PROVIDED TEXT:
>> START

Instead, Congress should open the postal marketplace to competition and innovation. The idea only seems radical in the U.S. In recent years Australia, Finland, Germany, Great Britain, Indonesia, Israel, the Netherlands, New Zealand, Russia, Spain, and Sweden all liberalized their postal regimes. Some have dropped the government monopoly, allowed competition, privatized government operations, or adopted more limited steps. Indeed, the European Union has forced its members to open their markets.
The Organization for Economic Co-operation and Development concluded that such reforms had yielded “quality of service improvements, increases in profitability, increases in employment and real reductions in prices.” In yet another area the supposedly laissez-faire U.S. lags behind “socialist” Europe in market innovation.
Undoubtedly the Obama administration will support the option which preserves the largest role for government at the greatest cost. Yet even President Barack Obama knows better. He once acknowledged that “UPS and FedEx FDX +0.27% are doing just fine.” In contrast, he observed, “it’s the post office that’s always having problems.” Indeed.

>> END

INFORMATION PROVIDED:

>> START

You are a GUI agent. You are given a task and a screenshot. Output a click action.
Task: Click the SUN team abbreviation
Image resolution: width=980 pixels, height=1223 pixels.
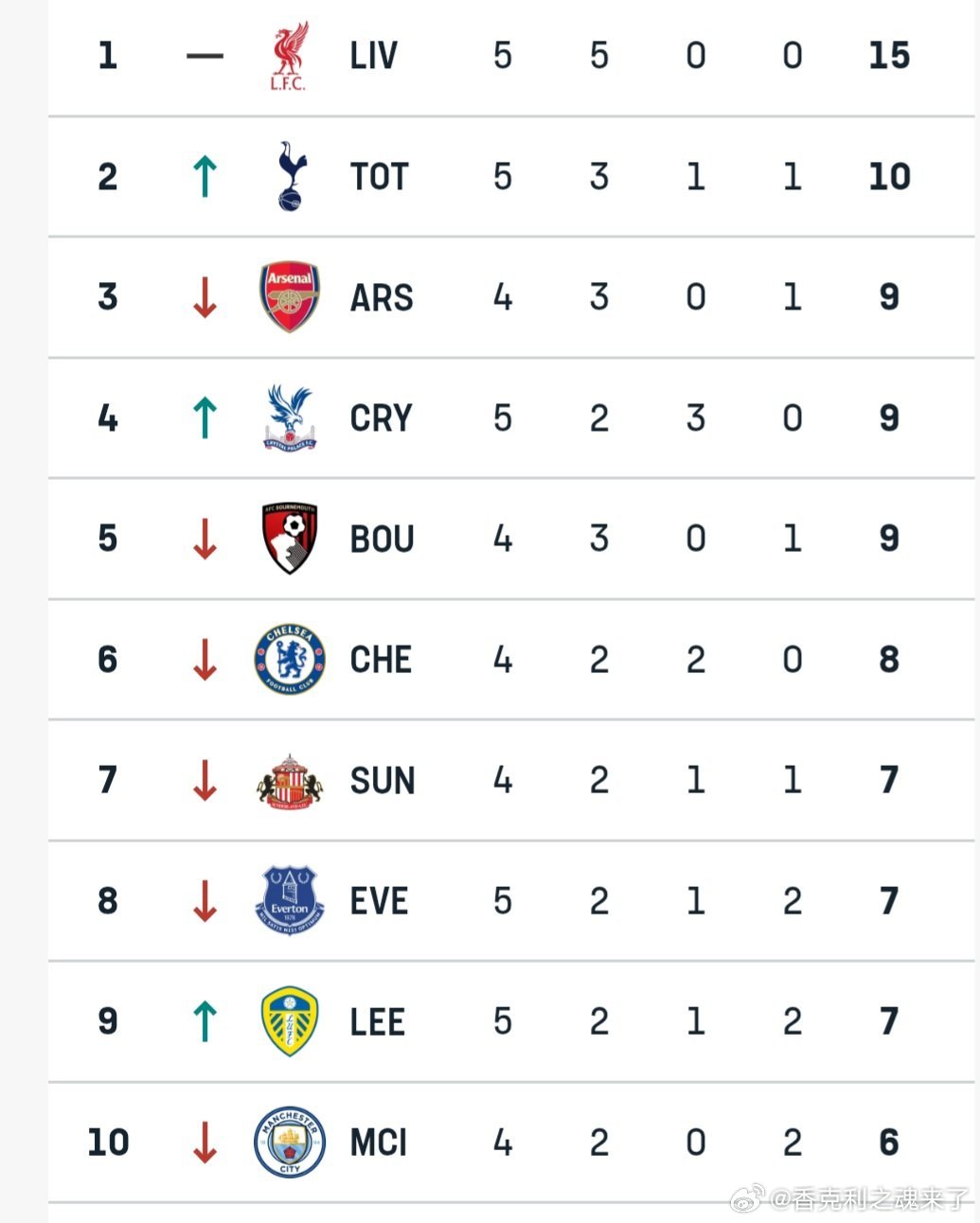click(383, 781)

>> END

PROBLEMS TO WORK ON:
[a] How would you translate "Indeed, the European Union has forced its members to open their markets." from the postal competition passage into Spanish?
[b] From the postal competition passage, extract the stretch from "Instead, Congress should" through "open their markets.".

WRITTEN RESPONSES:
[a] De hecho, la Unión Europea ha obligado a sus miembros a abrir sus mercados.

[b]
Instead, Congress should open the postal marketplace to competition and innovation. The idea only seems radical in the U.S. In recent years Australia, Finland, Germany, Great Britain, Indonesia, Israel, the Netherlands, New Zealand, Russia, Spain, and Sweden all liberalized their postal regimes. Some have dropped the government monopoly, allowed competition, privatized government operations, or adopted more limited steps. Indeed, the European Union has forced its members to open their markets.